_Entries shown_
◆ ◆ ◆ ◆ ◆ ◆ ◆
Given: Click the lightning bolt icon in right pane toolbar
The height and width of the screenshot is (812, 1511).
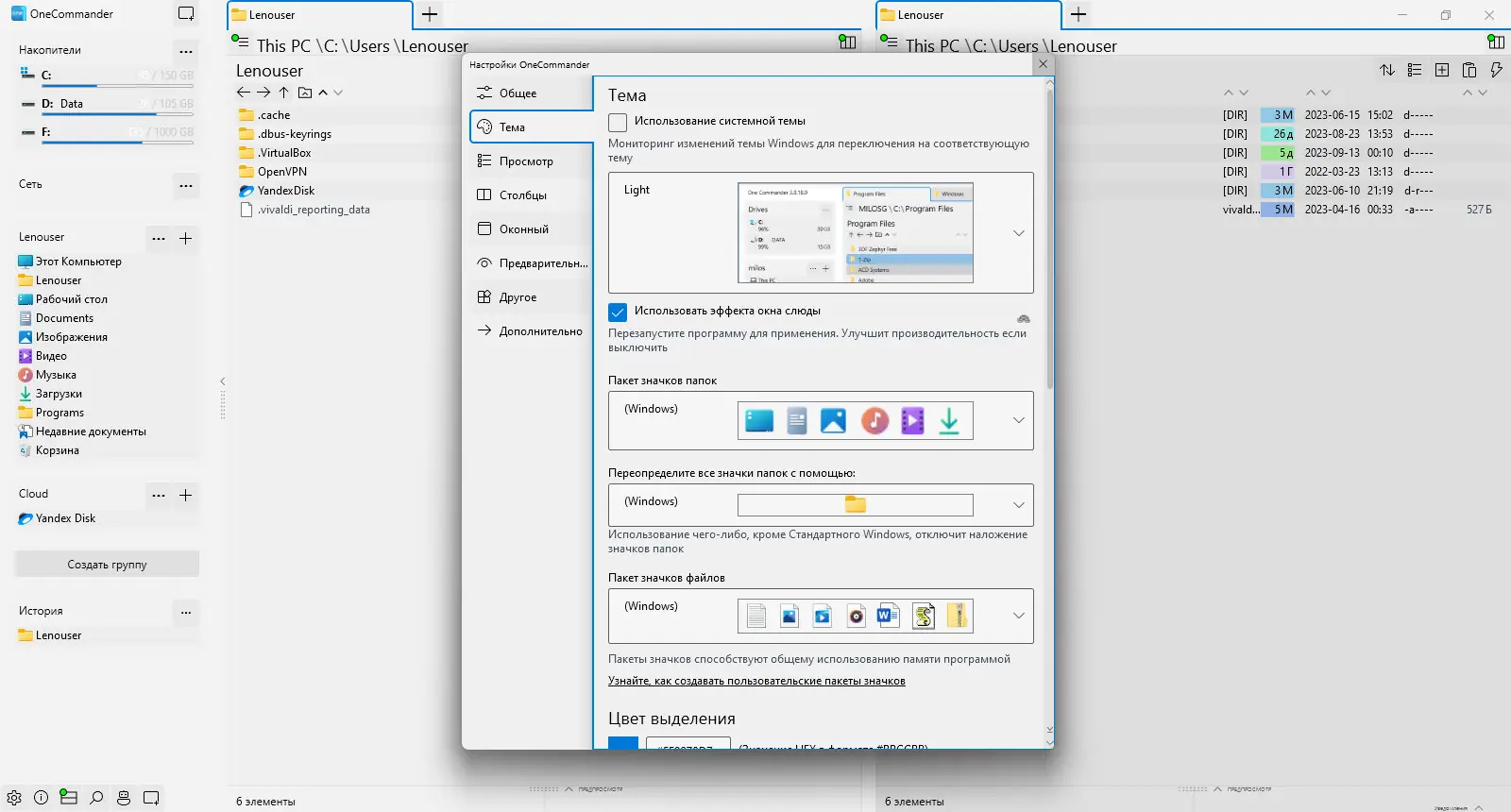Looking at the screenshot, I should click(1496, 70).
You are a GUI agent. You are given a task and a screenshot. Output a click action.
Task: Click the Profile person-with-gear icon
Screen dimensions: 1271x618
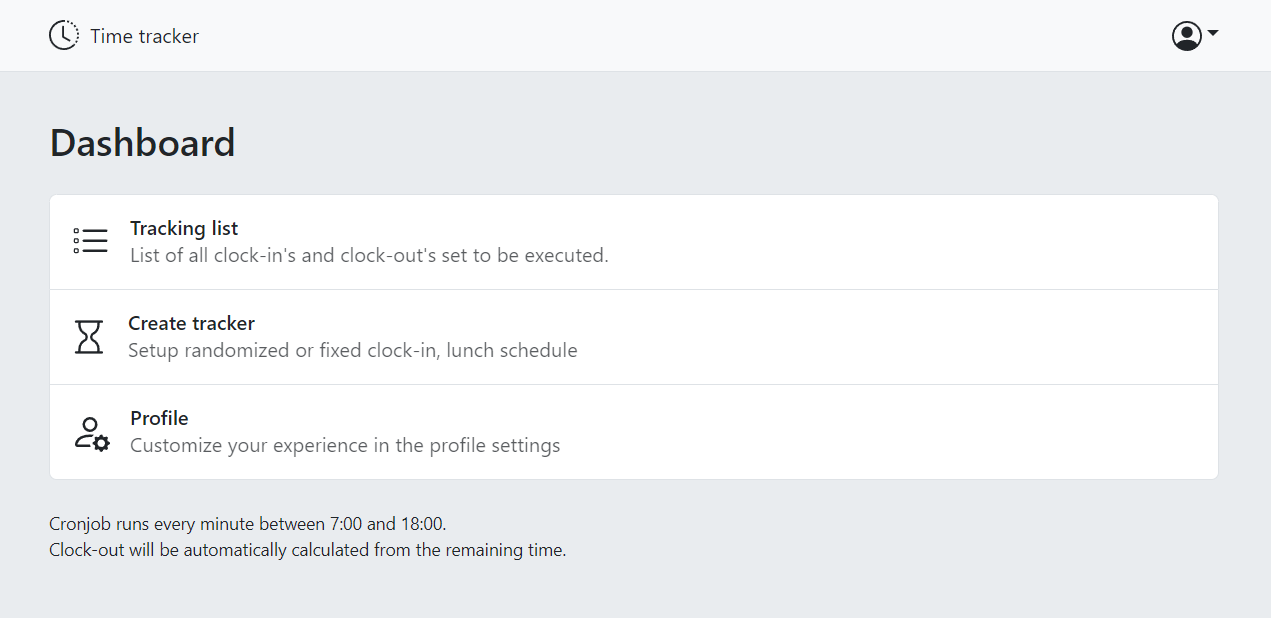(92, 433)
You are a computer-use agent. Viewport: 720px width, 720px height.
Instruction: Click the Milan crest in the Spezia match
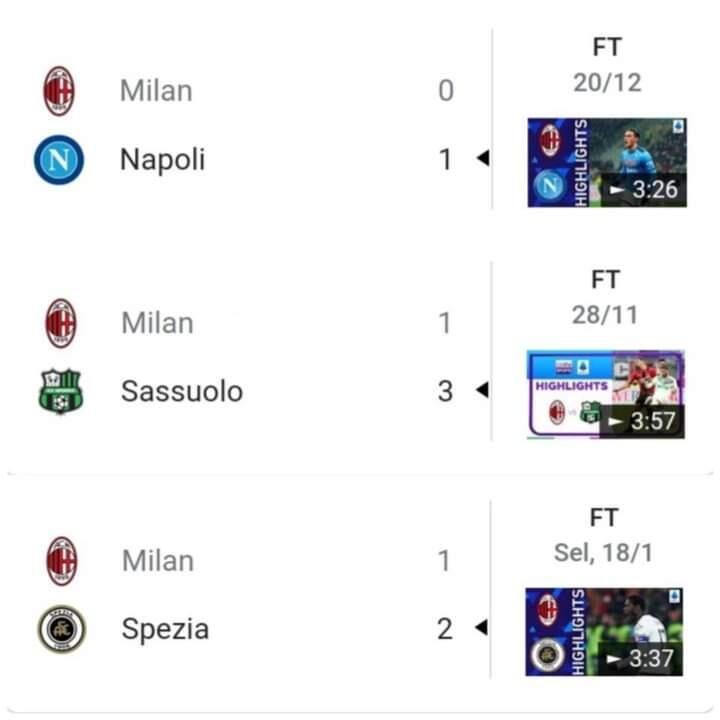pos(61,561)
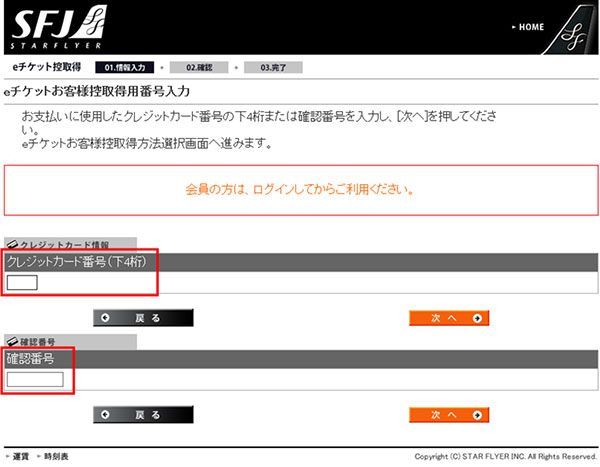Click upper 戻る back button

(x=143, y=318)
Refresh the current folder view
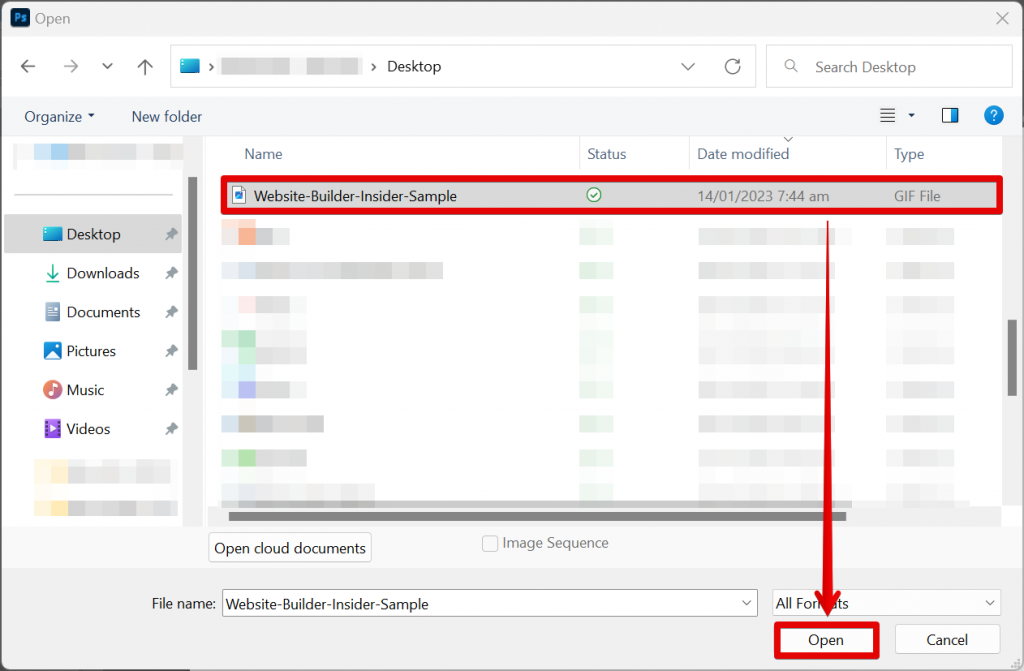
◆ ◆ ◆ ◆ ◆ ◆ ◆
_Exercise requirements_
Give the number of lines in the listing above that contain the word "agent", with no other text.

_Answer space_
2